I'm of the the thought that styles have always been for brewers, rather than the consumers. Styles, conveniently, allow one to say: "look I've made this beer correctly—my gravity is correct, my IBUs are correct, I've made a correct XX beer". It's the beery of equivalent of "showing your work" in arithmetic.

"Correct-ness", however, is irrelevant to my consumption of beer.

The problem with style is that it tries to solve to many problems. Beer classification to a brewer and beer classification to a consumer don't necessarily need to be the same thing.

How's this for a slight askew comparison. During WWII the U.S. Army contracted American auto makers Ford and Willys Overland, to build what they classified as a "truck, 1/4 ton, 4x4." To the GI's slogging across Europe and hacking their way through island in the Pacific, that "truck, 1/4 ton, 4x4" was simply known as the "Jeep."

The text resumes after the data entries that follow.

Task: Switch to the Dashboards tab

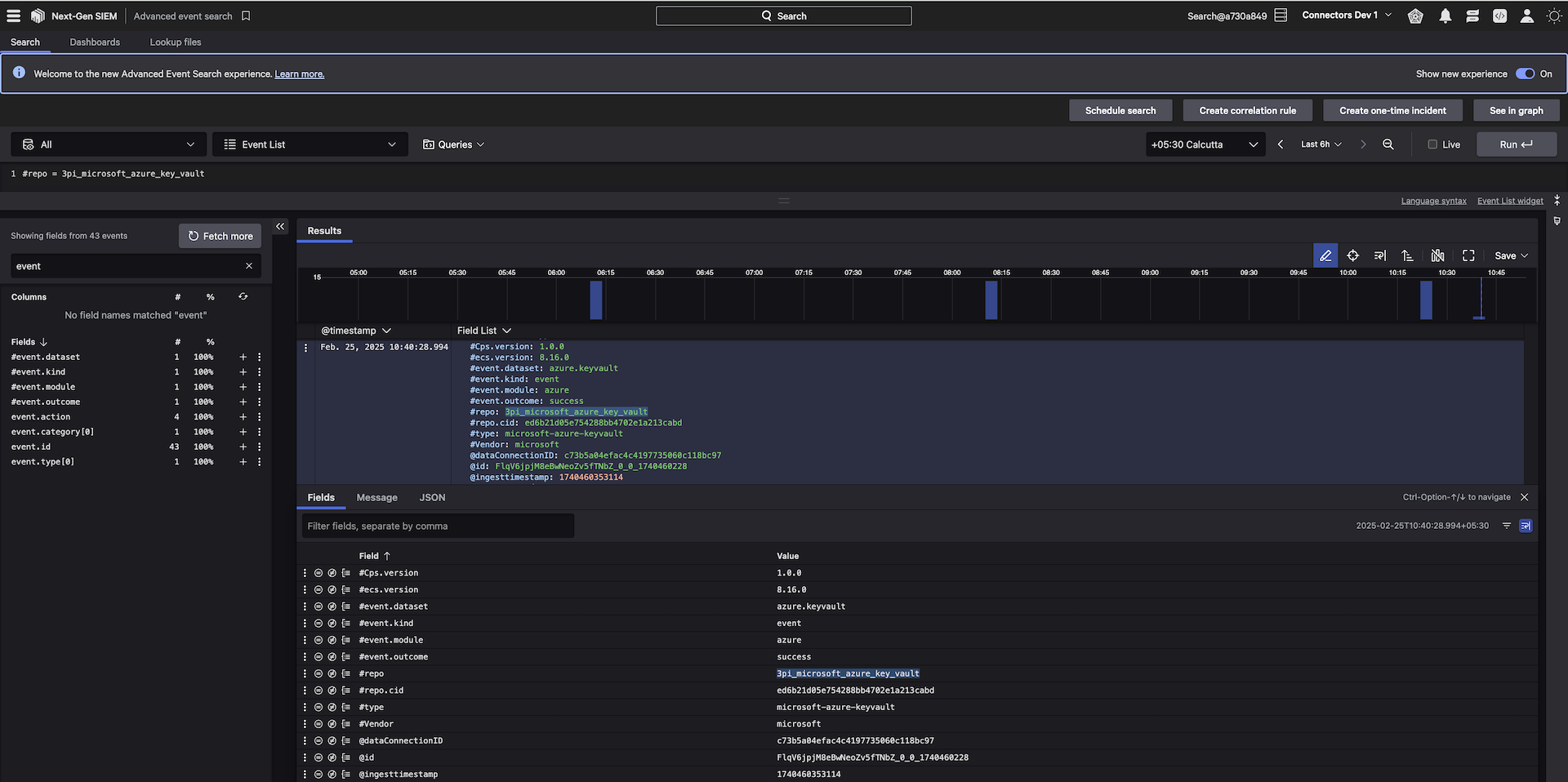Action: (x=95, y=42)
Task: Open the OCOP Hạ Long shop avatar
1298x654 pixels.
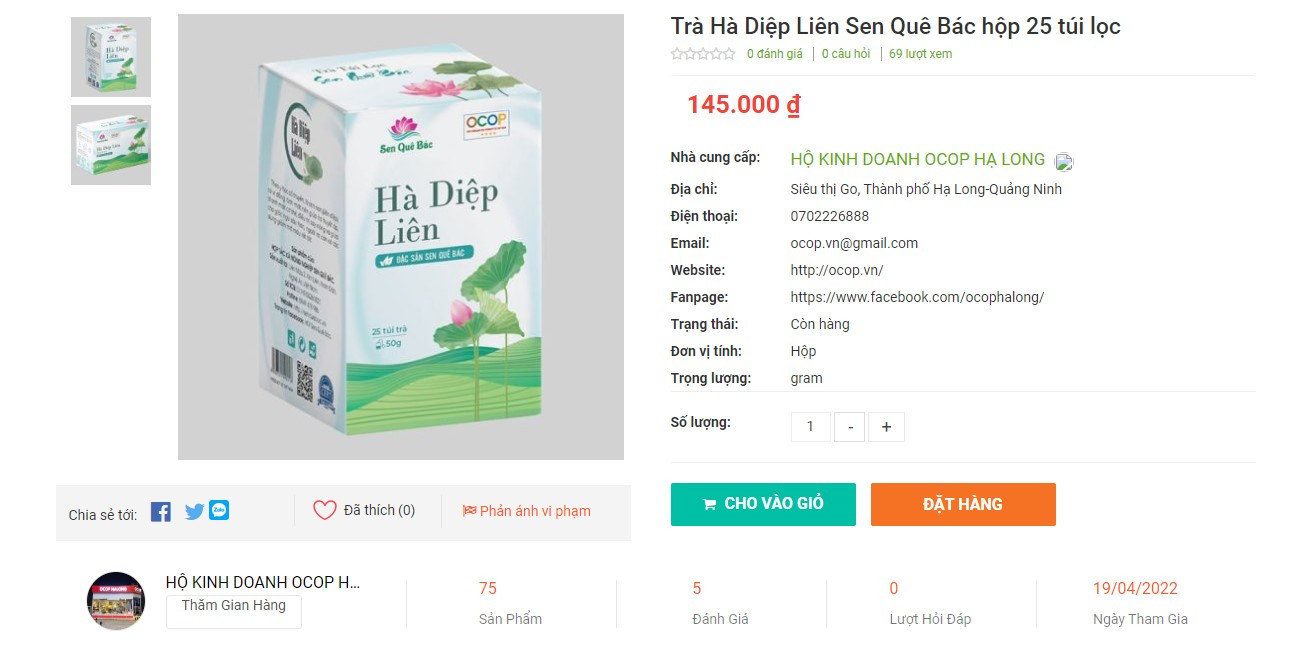Action: (116, 601)
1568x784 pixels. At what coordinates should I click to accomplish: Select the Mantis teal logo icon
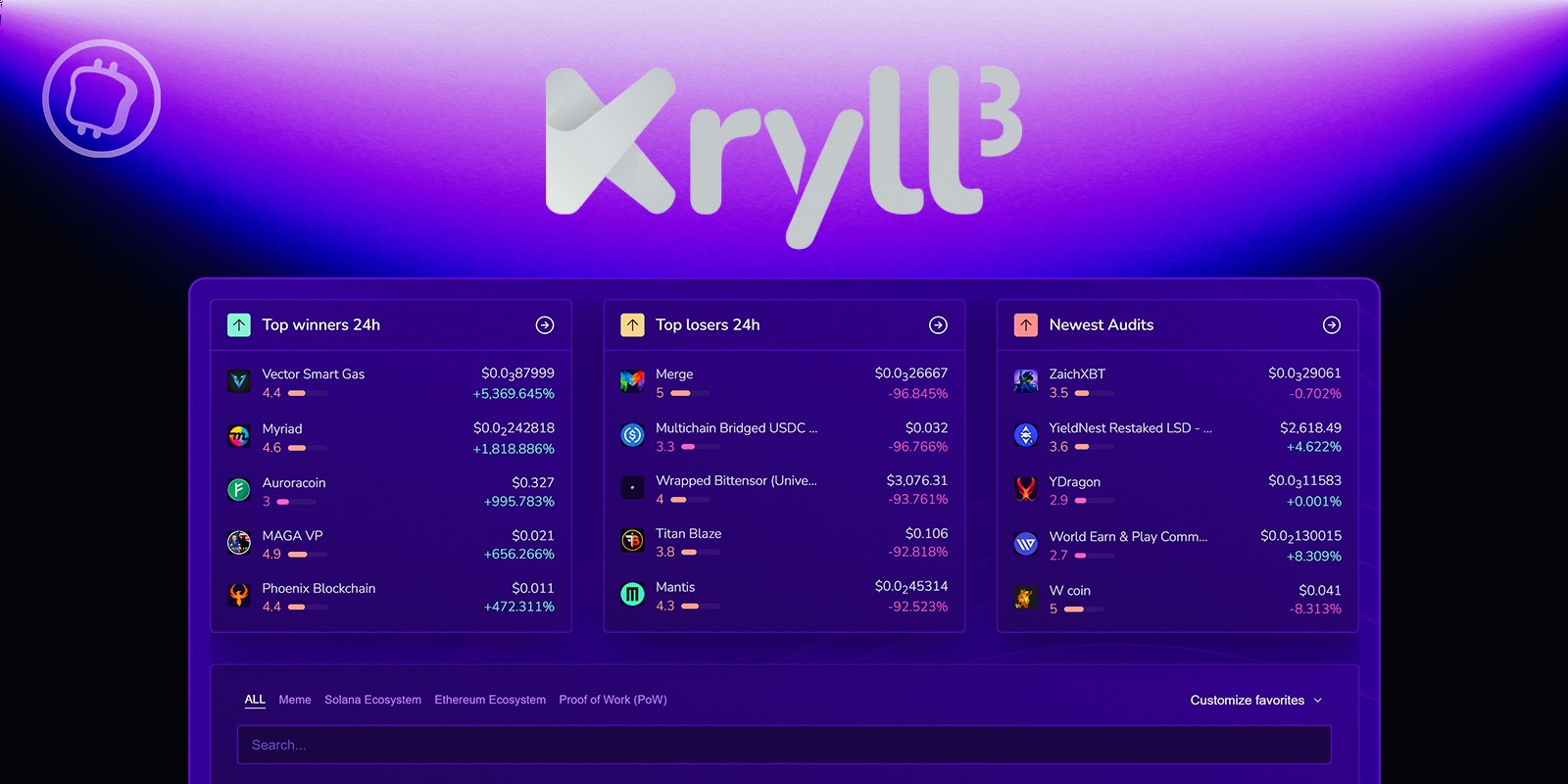click(x=633, y=594)
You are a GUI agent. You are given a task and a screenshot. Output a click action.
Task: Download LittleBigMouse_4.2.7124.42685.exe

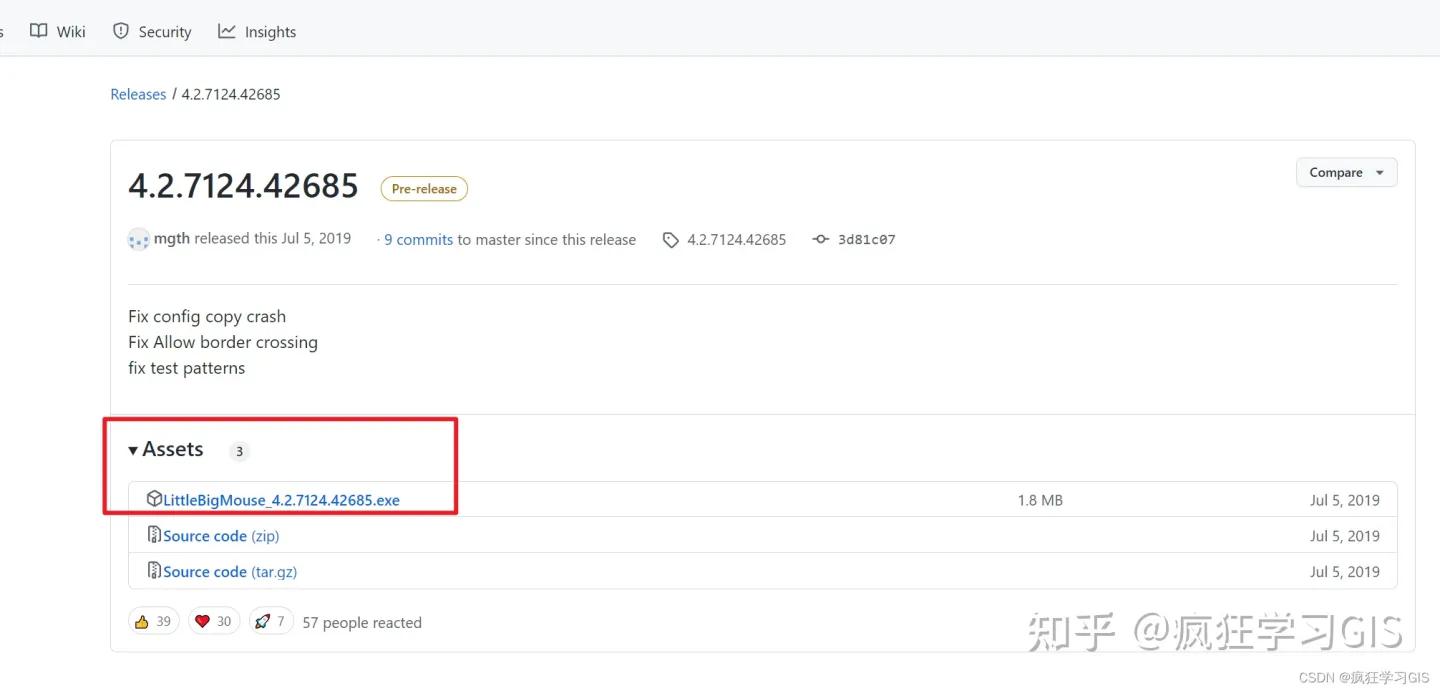pyautogui.click(x=280, y=498)
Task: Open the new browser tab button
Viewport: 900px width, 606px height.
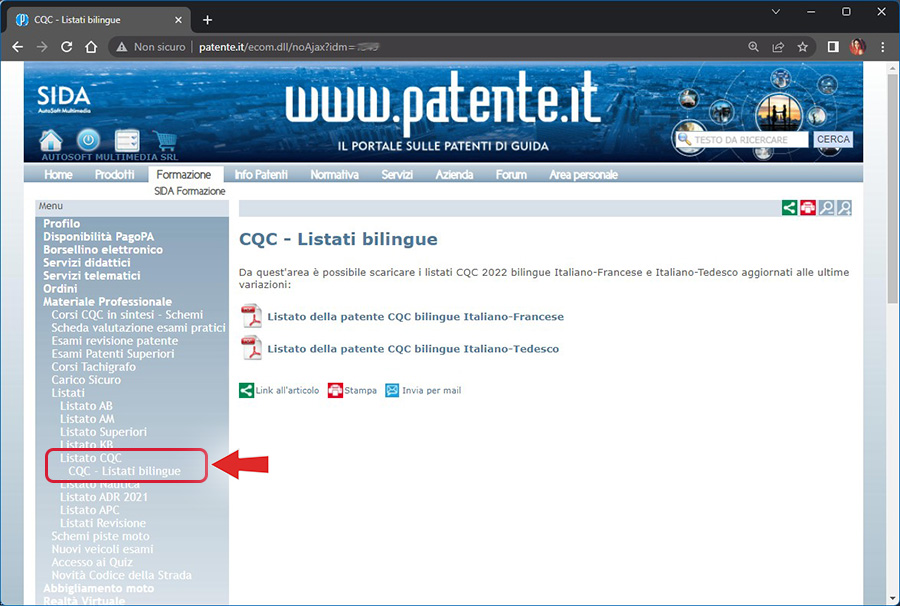Action: click(x=208, y=20)
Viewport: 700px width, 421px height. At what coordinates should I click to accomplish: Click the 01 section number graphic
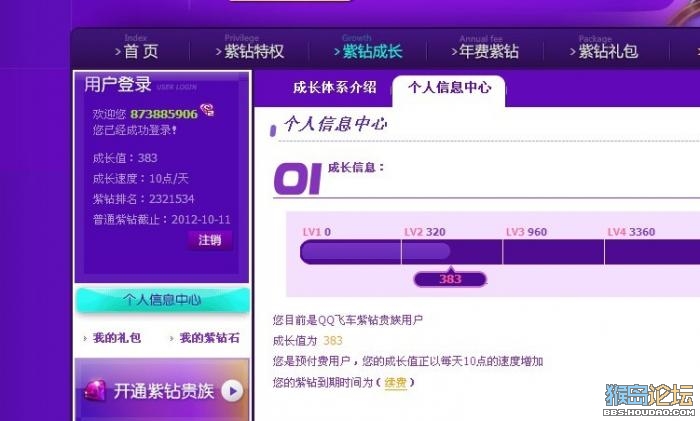tap(298, 179)
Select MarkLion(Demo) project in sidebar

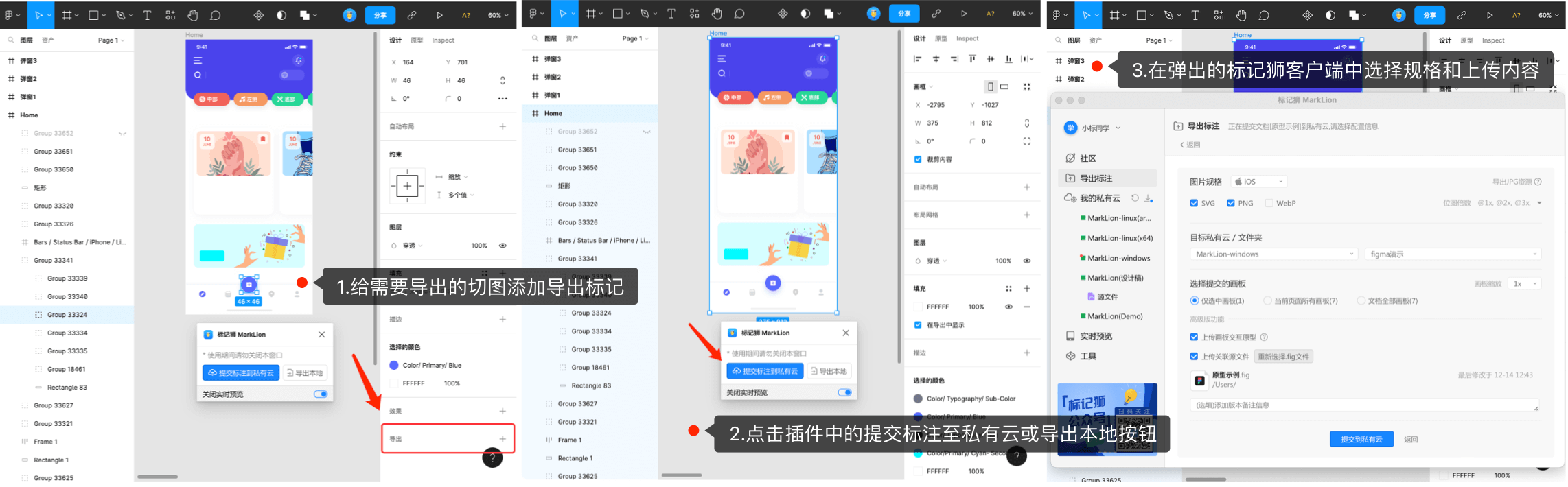click(x=1115, y=316)
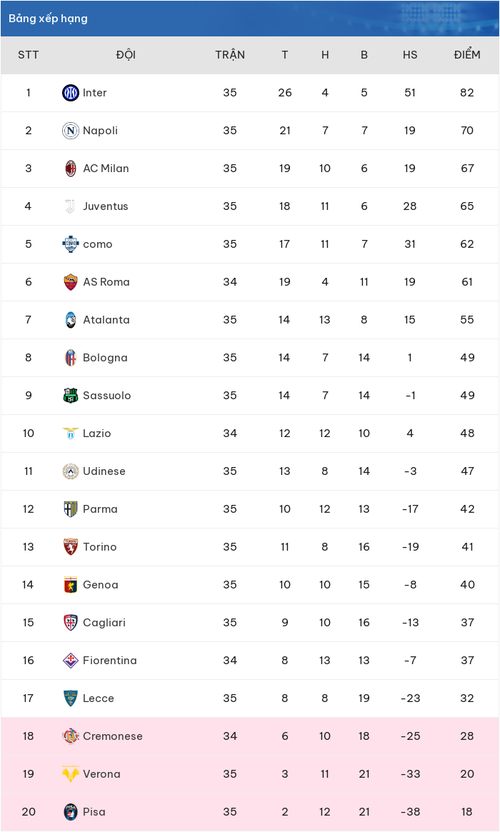This screenshot has width=500, height=832.
Task: Open the Juventus team link
Action: click(106, 206)
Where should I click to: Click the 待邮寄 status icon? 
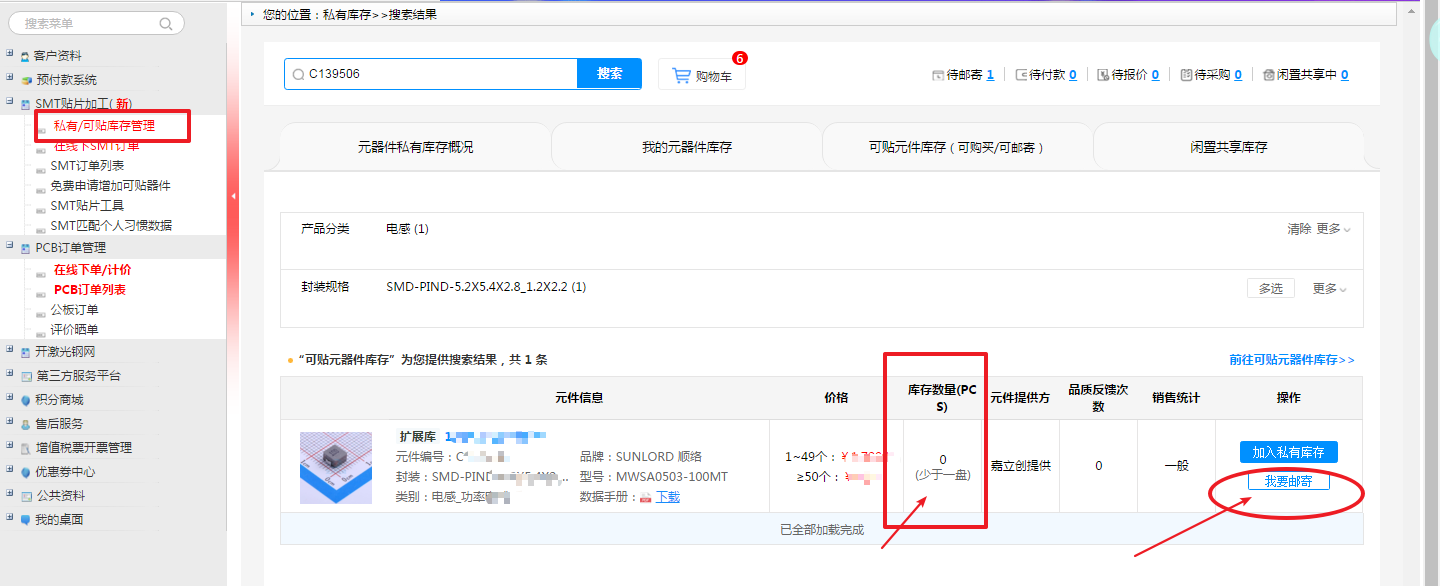coord(937,75)
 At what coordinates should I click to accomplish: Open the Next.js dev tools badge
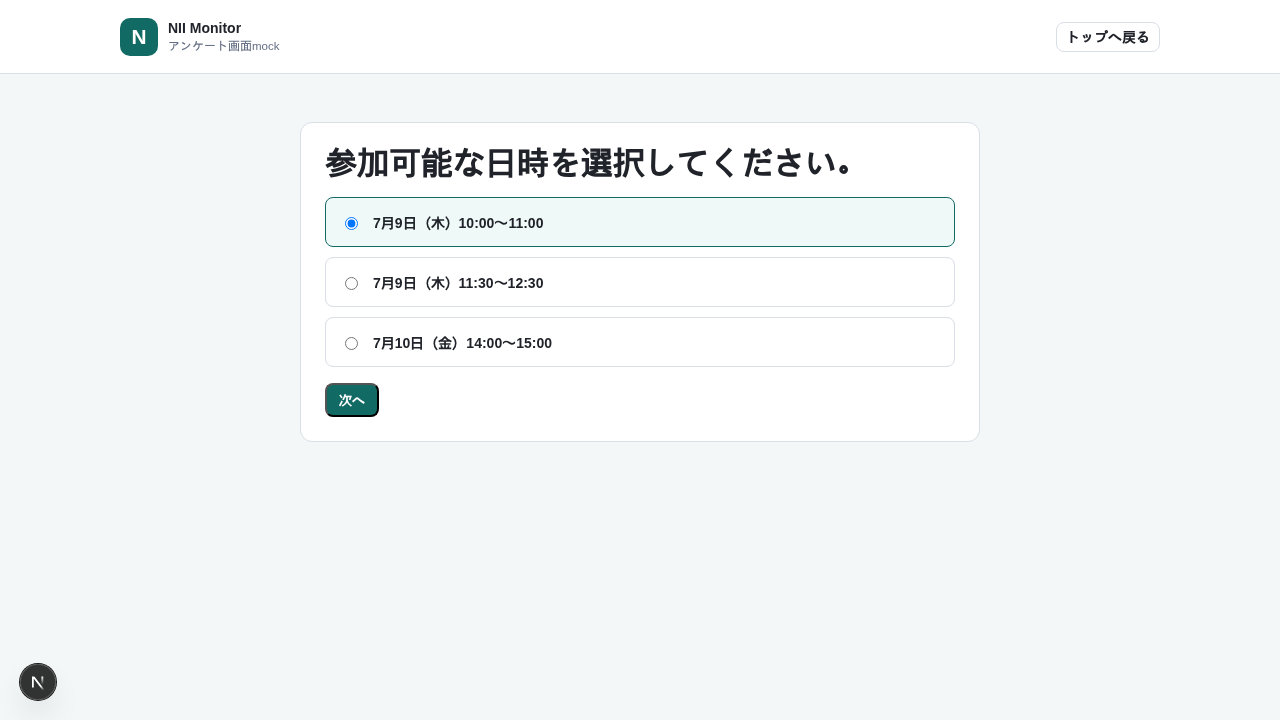point(38,682)
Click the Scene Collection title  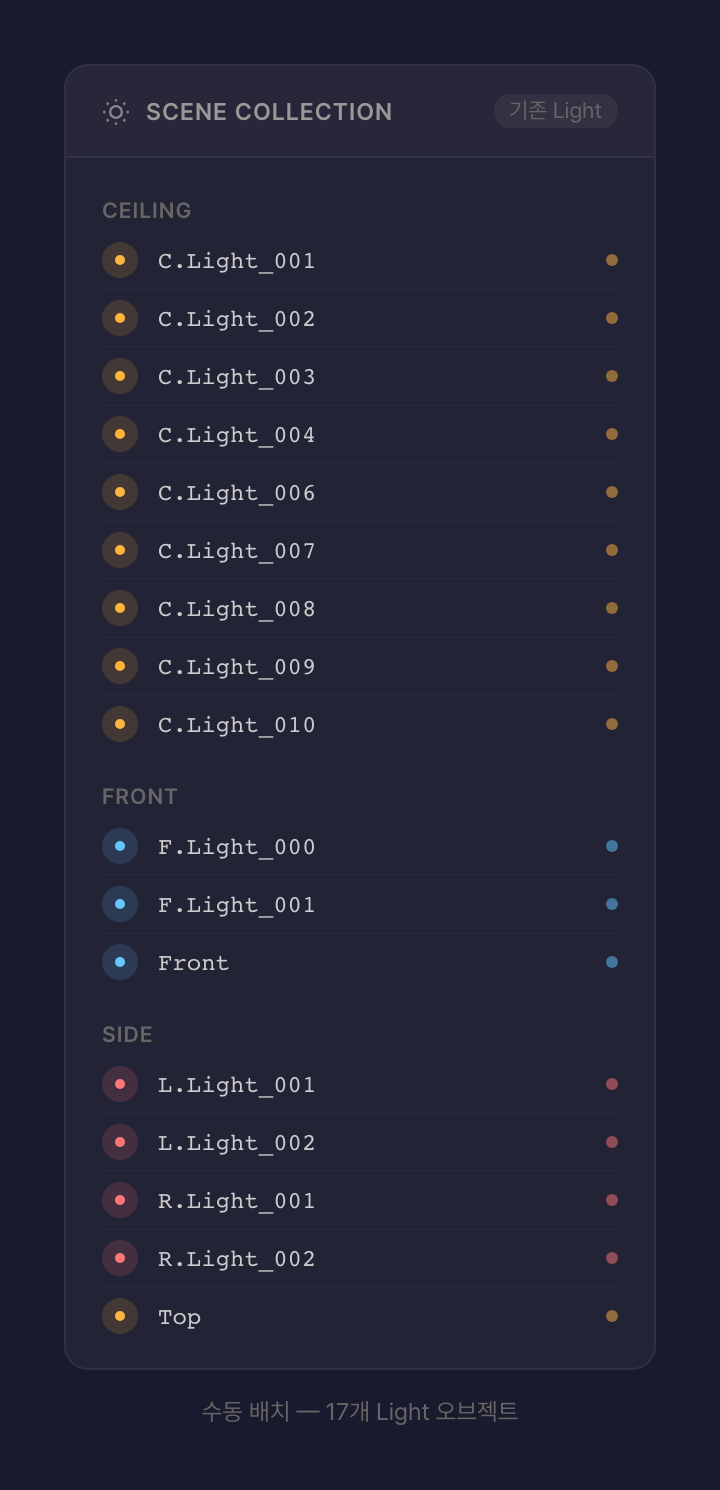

Beer and Jeeps—it's a logical connection, right?

Alan -

Works for me. Style is sort of like a master branding in that sense.

olllllo -

Speaking of convention, is http://beervana.blogspot.ca/ a style, method or tradition as I am more accustomed to the .com version.

Jeeps and Beer? What will they think of next? ;)

Craig -

I'm quite content to ONLY think of Jeeps and Beer

NonconFERMist -

As usual I type up my response, explore some ideas and check to see if I added anything unique. Nope, nada, zero...delete. I had to comment to prove all that mental fermenting didn't go for nothing.

Haven't been browsing the beer blogs much lately, still enjoy your posts Alan.

Alan -

Thanks but remember: I don't care much for my own writing. Aside from good manners, all input is welcome.